Prétentieux comme peut l'être un besogneux qui a réussi par son entregent et ses alliances familiales à se faire passer pour un éminent spécialiste, Adler se drape dans le rôle de l'intellectuel engagé, distribuant bons et mauvais points. Avec consternation, quand il faut fustiger l'électorat populaire autrichien qui a tourné le dos aux socialistes : "Venons au plus douloureux : les ouvriers de Vienne qui ont voté Haider contre ces fils d'ouvriers enrichis, passés sans transition à la gauche caviar, que sont les Vranitzky, Klima, Rudas, qui ne leur ressemblent plus, ont ainsi tué le père austro-marxiste, qui les avait élevés, le père juif évidemment, Bruno Kreisky".
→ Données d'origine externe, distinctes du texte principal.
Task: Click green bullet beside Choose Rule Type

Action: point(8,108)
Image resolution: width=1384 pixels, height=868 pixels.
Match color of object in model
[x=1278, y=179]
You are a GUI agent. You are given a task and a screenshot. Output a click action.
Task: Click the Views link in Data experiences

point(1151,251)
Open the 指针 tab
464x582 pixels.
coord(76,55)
Il y a ainsi quelque chose d'obsessionnel dans la prose d'Adler et nous lui laissons la lourde et dangereuse responsabilité de donner à une question purement politique une telle connotation ethnique. Ce que l'on retrouve d'ailleurs chez d'autres censeurs de l'actualité autrichienne. Le cas de Nicole Bacharan, qui enseigne à l'Institut d'Études Politiques de Paris, est ainsi exemplaire. Dans une tribune publiée par Le Monde du 15 février, elle pourfend "l'Autriche névrosée par ses mensonges".
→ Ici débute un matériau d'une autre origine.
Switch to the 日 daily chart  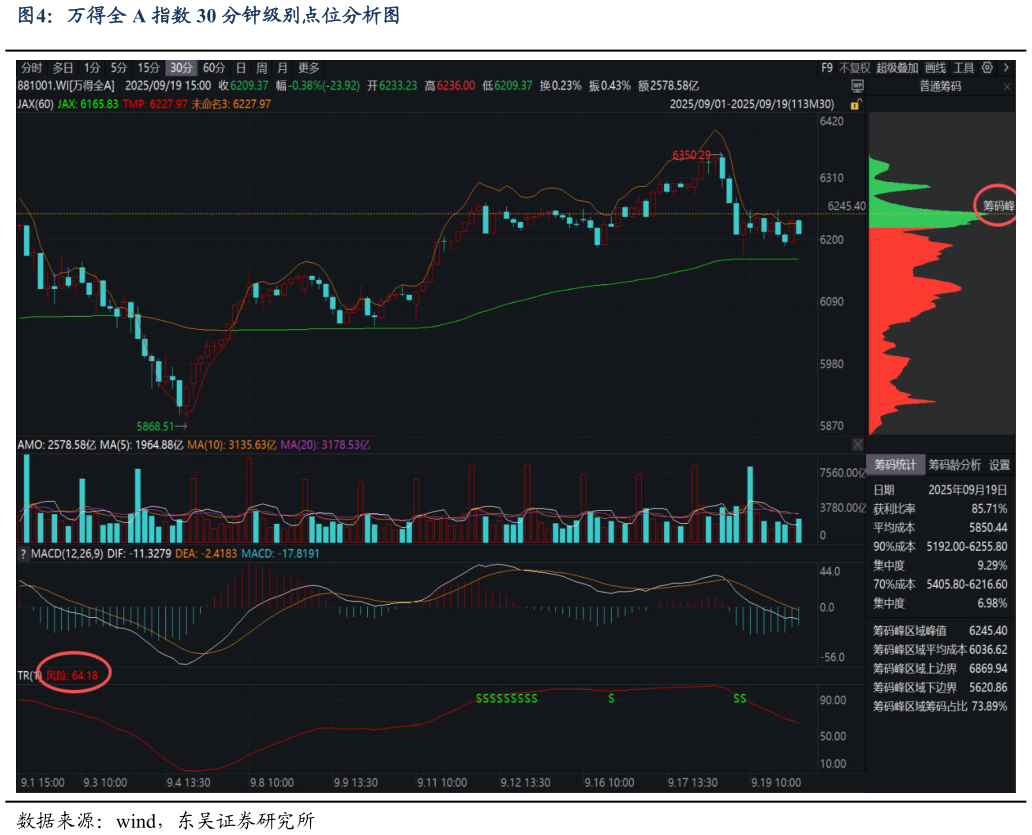click(x=240, y=68)
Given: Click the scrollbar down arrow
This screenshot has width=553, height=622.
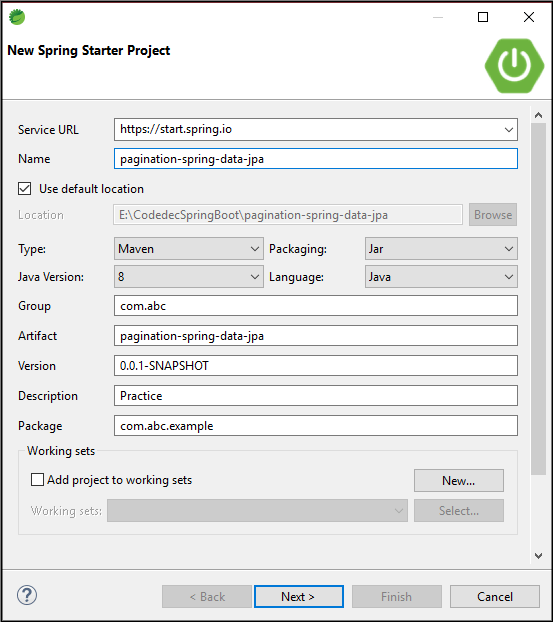Looking at the screenshot, I should 538,556.
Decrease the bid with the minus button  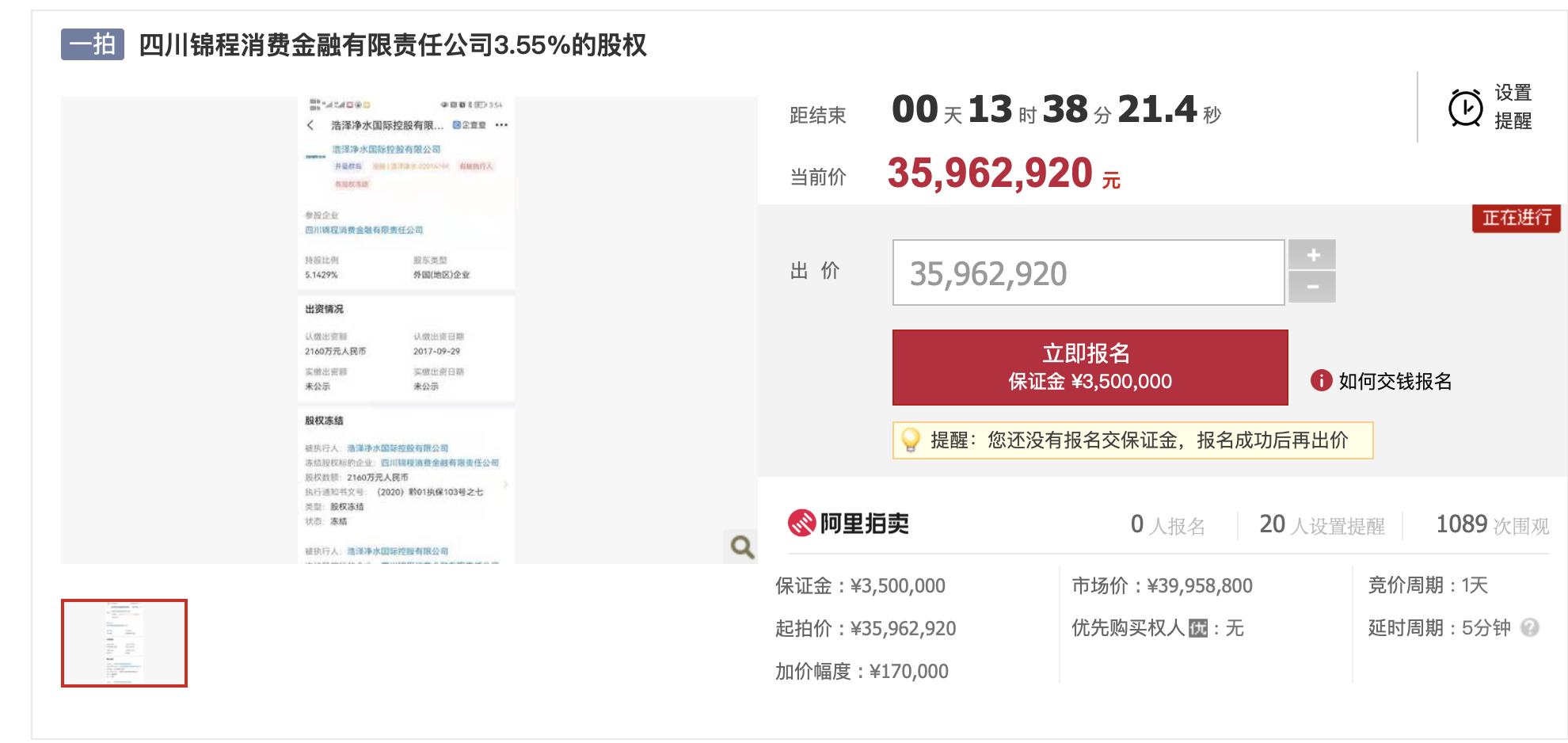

Une Autriche où, à l'en croire, l’antisémitisme est endémique. Alors que, affirme-t-elle, "la Vienne que nous aimions, celle de Freud, Klimt, Schönberg, Schnitzler, Roth, Musil et Zweig (qui s'est suicidé en 1942, désespéré de voir son monde anéanti) est essentiellement juive". Il y a quelque chose de raciste dans ce manichéisme qui consiste à distinguer d'une part une bonne Autriche, "essentiellement juive", et d'autre part une mauvaise Autriche, celle d'un peuple obligatoirement marqué par une culpabilité collective remontant à une époque dont on veut à toute force ressusciter les fantômes. En parlant d'une "Autriche névrosée", Madame Bacharan souffre à l’évidence, comme Monsieur Adler, d'une névrose apparentée à un délire monomaniaque. Cela se soigne.
A vrai dire, les Autrichiens se soucient de ces élucubrations de pseudo-intellos parisiens comme de leur première culotte de cuir. Quant à nous, il ne s'agit pas de manifester une admiration béate, inconditionnelle et irraisonnée à l’égard du phénomène Haider, qu'il faudra juger à ses actes. Mais certains aspects du phénomène sont d'ores et déjà très positifs : l’appui populaire, la dimension identitaire, la volonté manifestée par Haider de lier combat politique et combat culturel, en promouvant une culture populaire comme il le fait déjà depuis plusieurs années en Carinthie (ce qui suscite - c'est bon signe - la fureur, en France, des cultureux déracinés style DRAC).
Pendant ce temps, au cœur de notre grande patrie eurosibérienne, la Russie affirme sans complexe sa volonté de faire barrage à l’invasion islamique en réduisant l’abcès tchétchène. Au grand dam des grandes consciences occidentales, toujours prêtes à bénir les rasoirs qui les égorgeront un jour (ce qui, disons le tout net, ne nous tirera aucune larme). Menacés par le poison de l’occidentalisation, les peuples slaves gardent peut-être suffisamment de grande santé pour avoir un réflexe de survie, en envoyant paître les professeurs de morale et les prédicateurs de renoncement et de repentance.
Notre espoir, c'est que le soleil se lève à l’Est. Comme le rêvait Drieu La Rochelle, avant de faire un dernier bras d'honneur aux inquisiteurs. Ce soleil, il peut être l’étendard des armées de partisans, des armées de libération qui sont prêtes aujourd'hui à se mobiliser - même s'il ne s'agit encore que de quelques groupes de femmes et d'hommes, n'ayant pour armes que leur foi et leur détermination. Que les puissants du jour prennent garde. Aussi vrai que la foi peut déplacer des montagnes, la volonté de quelques-uns peut être l’étincelle qui met le feu à la plaine.
De l’Autriche à l’Andalousie (n'est-ce pas, José ?), de la Bavière à la Padanie, de la Bretagne à l’Alsace, de l'Irlande à la Russie se lèvent les partisans identitaires. Courage, camarades. On les aura.